BEGIN RECORDS SHOWN

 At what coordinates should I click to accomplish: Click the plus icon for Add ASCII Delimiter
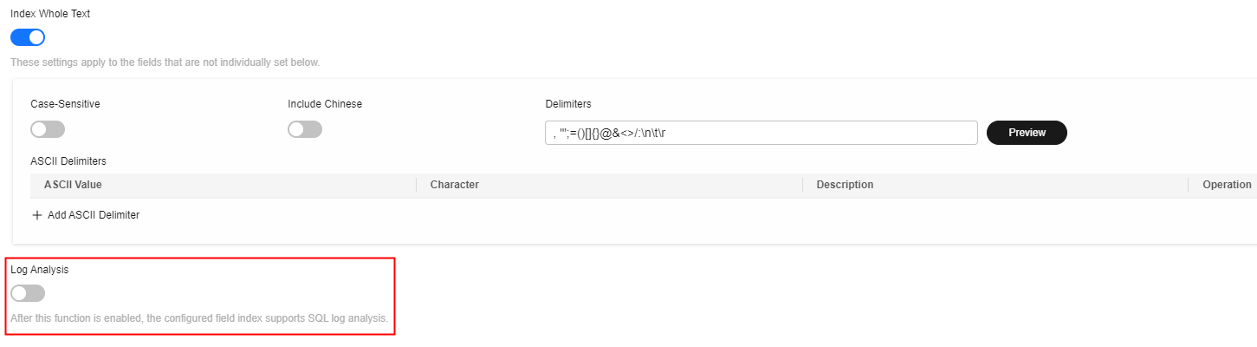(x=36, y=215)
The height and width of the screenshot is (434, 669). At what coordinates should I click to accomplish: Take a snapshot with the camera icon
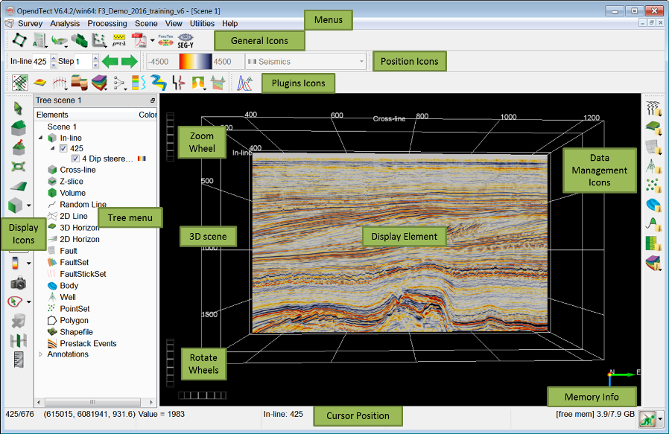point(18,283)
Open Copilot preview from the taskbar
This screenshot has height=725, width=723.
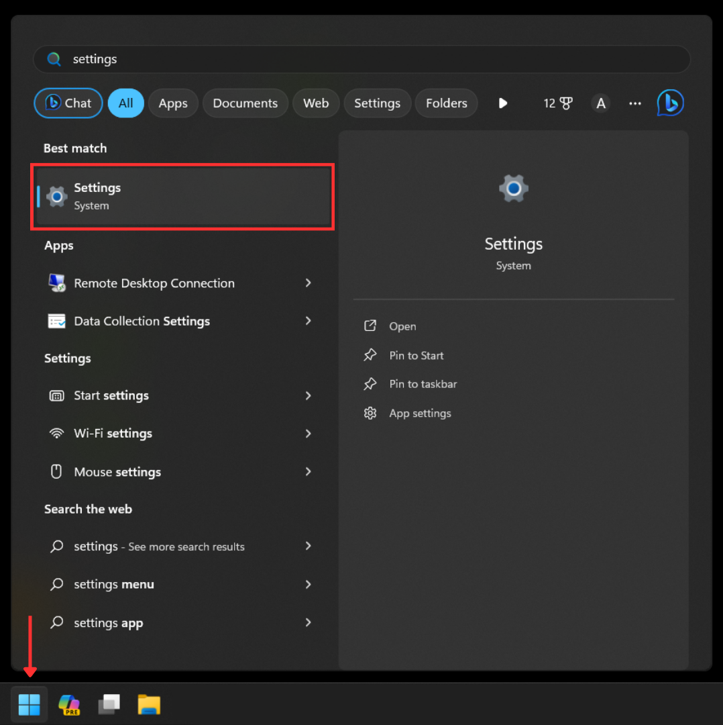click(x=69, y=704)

END RECORDS SHOWN
BEGIN RECORDS SHOWN

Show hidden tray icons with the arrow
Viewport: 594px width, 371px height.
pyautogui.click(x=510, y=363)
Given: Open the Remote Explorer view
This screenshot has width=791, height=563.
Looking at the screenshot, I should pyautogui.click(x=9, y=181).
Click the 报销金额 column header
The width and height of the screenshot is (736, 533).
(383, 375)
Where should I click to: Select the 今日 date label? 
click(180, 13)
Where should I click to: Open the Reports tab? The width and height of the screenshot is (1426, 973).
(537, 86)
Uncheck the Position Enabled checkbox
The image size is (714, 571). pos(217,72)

END RECORDS SHOWN
BEGIN RECORDS SHOWN

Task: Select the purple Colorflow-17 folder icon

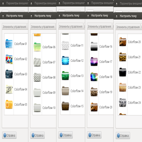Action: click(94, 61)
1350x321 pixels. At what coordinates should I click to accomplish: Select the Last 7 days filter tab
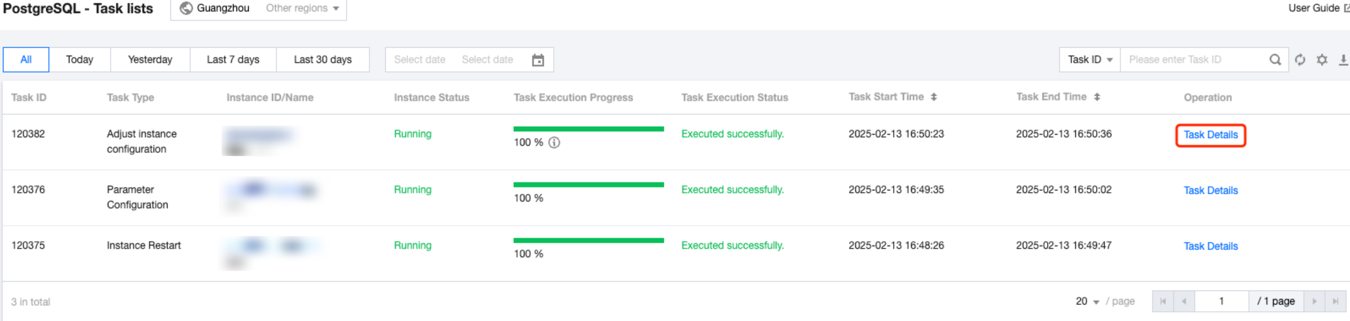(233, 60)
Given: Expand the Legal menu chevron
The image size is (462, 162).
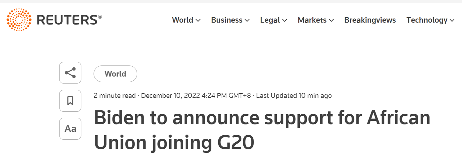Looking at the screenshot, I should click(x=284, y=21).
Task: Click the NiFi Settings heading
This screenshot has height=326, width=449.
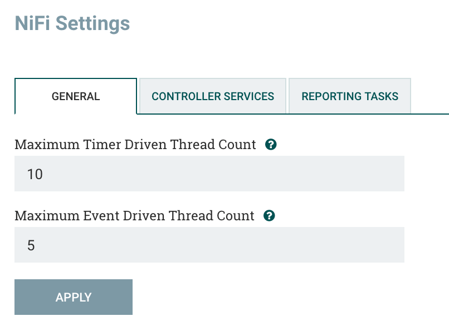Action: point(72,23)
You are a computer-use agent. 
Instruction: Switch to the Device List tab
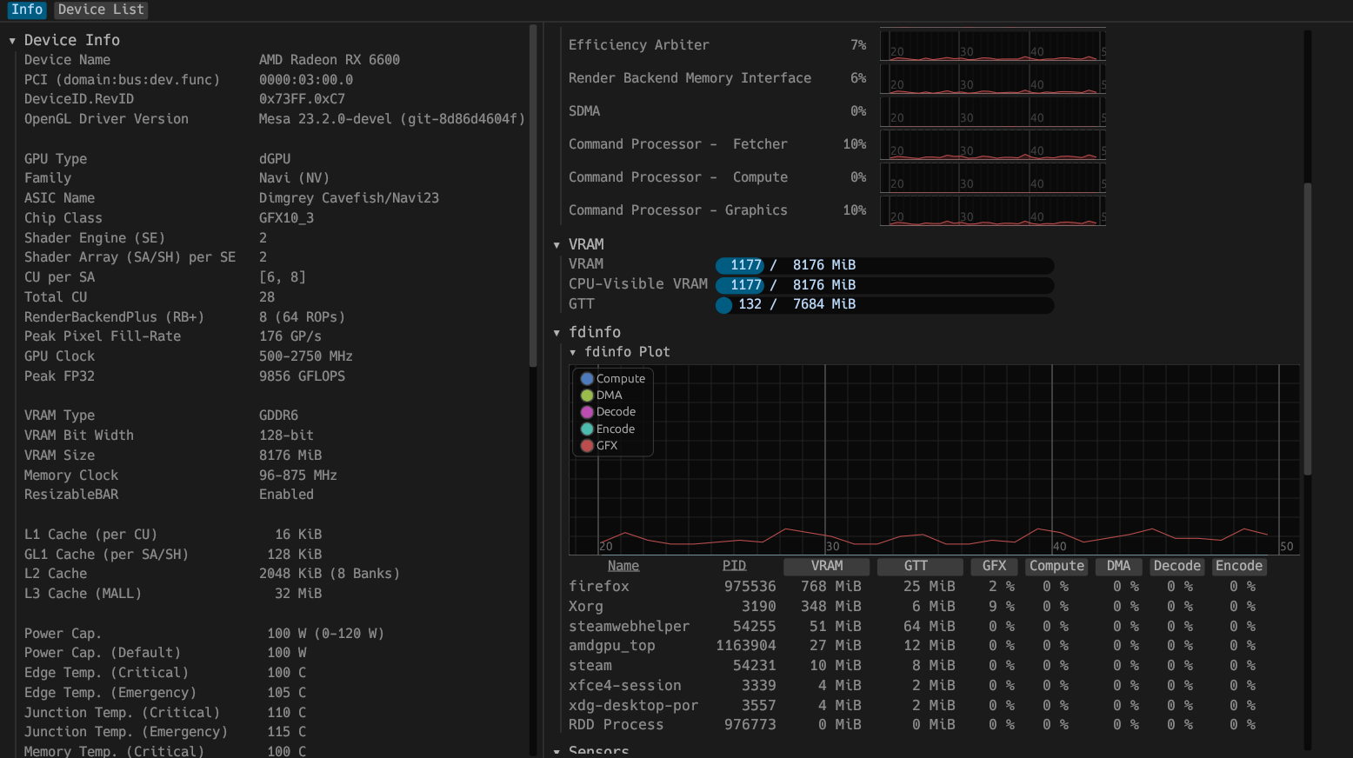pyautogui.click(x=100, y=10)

END RECORDS SHOWN

- _WHAT IS BEING ASKED_
Pull out each line of the listing that holds the string "Given".

- _SOLVED EXERCISE_
Given: Open the Remote Explorer view
Given: Expand the Legal menu chevron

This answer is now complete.